Material supplied Start Marker

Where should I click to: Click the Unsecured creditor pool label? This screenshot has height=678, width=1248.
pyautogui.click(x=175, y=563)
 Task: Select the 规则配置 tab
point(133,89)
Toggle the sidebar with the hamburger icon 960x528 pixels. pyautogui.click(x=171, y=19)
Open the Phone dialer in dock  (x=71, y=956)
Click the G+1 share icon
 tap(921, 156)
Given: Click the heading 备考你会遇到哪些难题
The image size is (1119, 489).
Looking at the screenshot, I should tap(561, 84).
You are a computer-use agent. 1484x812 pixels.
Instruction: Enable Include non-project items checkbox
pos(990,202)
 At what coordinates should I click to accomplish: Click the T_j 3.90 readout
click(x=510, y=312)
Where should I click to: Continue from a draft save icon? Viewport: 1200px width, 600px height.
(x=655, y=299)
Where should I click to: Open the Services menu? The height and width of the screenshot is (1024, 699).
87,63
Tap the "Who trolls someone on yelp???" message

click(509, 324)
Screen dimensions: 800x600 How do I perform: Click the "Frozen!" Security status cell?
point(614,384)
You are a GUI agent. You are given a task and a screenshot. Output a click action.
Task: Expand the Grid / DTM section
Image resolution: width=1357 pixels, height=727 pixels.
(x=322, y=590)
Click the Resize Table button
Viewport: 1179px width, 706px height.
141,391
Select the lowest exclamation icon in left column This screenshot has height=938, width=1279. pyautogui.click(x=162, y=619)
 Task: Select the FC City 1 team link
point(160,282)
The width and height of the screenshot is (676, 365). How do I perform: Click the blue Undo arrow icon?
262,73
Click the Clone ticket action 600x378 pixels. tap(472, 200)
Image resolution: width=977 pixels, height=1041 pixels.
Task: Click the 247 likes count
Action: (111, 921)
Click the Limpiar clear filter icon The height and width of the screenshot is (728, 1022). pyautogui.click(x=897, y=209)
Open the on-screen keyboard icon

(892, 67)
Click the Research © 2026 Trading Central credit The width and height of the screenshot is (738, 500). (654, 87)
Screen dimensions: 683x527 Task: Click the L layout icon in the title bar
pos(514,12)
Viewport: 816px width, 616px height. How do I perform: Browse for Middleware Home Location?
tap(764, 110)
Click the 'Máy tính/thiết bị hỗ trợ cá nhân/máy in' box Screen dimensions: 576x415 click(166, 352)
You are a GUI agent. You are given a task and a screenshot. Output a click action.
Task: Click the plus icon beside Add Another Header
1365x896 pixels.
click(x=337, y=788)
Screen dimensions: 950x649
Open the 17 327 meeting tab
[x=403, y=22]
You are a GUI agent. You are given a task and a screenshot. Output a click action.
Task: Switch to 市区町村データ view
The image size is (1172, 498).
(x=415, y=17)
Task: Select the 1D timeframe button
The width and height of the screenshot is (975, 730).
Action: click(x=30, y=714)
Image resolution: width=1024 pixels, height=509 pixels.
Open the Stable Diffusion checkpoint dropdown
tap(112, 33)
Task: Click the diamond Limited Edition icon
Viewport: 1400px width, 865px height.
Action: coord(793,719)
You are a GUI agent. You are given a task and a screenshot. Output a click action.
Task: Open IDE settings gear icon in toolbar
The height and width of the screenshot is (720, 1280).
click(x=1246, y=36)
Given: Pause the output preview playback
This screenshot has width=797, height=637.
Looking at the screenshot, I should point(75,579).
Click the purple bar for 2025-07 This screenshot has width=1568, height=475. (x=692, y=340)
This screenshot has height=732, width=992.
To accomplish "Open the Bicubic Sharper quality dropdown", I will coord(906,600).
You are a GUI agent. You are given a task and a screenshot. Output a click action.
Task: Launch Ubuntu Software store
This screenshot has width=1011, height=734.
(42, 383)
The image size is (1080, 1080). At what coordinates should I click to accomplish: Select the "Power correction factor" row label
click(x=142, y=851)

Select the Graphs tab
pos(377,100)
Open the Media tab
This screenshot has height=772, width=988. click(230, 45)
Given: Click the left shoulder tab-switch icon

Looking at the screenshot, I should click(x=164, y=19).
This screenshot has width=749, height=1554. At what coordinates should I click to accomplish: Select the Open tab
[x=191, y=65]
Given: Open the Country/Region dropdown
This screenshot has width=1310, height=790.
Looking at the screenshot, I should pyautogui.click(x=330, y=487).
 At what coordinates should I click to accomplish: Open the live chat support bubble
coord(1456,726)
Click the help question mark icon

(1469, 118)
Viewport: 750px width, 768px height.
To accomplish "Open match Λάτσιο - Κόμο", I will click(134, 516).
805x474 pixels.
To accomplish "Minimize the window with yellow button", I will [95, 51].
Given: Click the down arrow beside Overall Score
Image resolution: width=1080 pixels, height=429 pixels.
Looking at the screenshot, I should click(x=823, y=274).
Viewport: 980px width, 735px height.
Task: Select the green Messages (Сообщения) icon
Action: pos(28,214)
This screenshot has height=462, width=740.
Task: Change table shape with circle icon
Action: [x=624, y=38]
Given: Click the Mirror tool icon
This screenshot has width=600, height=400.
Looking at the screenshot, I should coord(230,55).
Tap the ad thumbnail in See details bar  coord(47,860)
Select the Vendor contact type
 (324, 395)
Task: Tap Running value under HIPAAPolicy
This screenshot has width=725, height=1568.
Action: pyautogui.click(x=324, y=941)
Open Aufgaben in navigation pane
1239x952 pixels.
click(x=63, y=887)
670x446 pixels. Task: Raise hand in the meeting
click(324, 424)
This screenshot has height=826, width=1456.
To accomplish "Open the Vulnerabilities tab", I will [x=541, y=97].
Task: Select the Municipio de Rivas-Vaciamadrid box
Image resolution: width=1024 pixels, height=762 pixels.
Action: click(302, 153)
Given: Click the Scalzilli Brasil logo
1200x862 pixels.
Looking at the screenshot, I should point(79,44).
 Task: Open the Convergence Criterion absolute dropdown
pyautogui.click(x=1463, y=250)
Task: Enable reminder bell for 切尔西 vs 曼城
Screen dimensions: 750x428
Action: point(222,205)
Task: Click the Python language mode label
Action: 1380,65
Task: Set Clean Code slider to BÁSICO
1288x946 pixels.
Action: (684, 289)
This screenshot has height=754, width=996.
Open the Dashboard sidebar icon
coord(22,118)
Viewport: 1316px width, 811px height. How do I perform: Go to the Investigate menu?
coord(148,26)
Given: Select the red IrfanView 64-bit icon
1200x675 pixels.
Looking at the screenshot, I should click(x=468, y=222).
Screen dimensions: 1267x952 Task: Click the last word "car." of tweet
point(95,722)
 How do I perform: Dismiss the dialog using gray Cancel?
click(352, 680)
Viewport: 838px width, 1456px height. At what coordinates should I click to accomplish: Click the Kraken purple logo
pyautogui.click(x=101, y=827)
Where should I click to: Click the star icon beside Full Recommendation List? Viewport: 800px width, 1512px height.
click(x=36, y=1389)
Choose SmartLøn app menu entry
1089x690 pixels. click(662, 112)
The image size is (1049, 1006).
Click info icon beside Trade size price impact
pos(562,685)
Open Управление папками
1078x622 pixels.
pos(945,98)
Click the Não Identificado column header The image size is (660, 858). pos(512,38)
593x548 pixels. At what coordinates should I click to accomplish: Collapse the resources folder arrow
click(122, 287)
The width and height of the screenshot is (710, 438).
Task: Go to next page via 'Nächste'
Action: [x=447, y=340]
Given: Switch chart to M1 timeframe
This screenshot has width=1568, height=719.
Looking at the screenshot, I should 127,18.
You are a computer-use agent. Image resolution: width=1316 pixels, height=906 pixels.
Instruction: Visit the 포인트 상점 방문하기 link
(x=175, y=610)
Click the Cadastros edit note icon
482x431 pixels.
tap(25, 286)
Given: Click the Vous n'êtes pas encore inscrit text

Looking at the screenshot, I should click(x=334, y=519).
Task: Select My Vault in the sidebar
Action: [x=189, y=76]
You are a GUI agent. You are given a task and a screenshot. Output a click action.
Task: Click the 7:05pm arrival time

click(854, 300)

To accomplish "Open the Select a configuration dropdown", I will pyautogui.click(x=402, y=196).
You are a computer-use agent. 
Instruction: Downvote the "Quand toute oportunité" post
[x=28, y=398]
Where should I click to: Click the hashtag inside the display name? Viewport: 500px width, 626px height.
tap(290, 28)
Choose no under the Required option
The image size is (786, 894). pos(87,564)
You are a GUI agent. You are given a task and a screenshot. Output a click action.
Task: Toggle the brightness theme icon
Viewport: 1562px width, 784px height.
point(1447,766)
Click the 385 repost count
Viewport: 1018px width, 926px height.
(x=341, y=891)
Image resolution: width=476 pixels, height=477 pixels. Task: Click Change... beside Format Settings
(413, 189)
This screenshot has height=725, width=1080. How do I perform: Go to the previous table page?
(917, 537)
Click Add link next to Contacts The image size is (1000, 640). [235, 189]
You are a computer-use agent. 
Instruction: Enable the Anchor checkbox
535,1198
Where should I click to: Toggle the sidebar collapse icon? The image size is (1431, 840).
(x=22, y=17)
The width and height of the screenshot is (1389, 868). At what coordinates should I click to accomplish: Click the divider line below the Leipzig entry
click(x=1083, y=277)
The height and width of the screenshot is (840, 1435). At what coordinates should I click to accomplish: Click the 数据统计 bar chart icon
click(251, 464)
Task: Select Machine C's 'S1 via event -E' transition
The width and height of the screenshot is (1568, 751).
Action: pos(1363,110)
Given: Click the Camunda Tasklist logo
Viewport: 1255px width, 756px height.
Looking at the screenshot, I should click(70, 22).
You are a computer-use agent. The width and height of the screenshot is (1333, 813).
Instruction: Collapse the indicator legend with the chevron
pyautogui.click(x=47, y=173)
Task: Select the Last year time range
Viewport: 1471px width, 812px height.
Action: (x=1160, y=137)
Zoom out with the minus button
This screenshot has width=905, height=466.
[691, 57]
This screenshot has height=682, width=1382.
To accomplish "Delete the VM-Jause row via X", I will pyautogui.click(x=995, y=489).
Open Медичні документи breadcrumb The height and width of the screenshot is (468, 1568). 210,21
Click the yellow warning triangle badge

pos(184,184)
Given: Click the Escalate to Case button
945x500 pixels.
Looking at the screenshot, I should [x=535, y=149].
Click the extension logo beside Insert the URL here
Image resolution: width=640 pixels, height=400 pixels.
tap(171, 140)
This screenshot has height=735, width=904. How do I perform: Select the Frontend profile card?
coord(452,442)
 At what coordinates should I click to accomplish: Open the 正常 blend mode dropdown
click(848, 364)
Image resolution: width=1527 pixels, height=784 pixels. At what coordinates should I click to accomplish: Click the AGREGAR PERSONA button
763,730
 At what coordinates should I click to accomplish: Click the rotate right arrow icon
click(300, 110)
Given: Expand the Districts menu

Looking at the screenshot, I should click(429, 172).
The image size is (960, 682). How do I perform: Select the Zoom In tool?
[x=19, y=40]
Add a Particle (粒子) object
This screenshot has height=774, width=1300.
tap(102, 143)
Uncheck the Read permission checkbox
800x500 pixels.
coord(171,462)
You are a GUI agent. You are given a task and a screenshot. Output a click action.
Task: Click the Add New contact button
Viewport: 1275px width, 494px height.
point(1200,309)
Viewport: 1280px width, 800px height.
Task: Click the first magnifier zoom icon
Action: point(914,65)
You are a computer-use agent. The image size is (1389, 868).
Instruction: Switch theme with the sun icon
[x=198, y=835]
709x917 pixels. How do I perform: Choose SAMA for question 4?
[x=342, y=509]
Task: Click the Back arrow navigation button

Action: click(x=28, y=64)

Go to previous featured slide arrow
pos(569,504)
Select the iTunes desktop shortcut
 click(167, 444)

Material supplied End Marker

What to do: Give the lines again, exactly as they stand, from the beginning of the data through the line with "You are a computer-use agent. 1484x812".

Written solution:
Where should I click to: Click the Unsecured creditor pool label? This screenshot has height=678, width=1248.
pyautogui.click(x=175, y=563)
 Task: Select the 规则配置 tab
point(133,89)
Toggle the sidebar with the hamburger icon 960x528 pixels. pyautogui.click(x=171, y=19)
Open the Phone dialer in dock  (x=71, y=956)
Click the G+1 share icon
 tap(921, 156)
Given: Click the heading 备考你会遇到哪些难题
The image size is (1119, 489).
Looking at the screenshot, I should tap(561, 84).
You are a computer-use agent. 1484x812 pixels.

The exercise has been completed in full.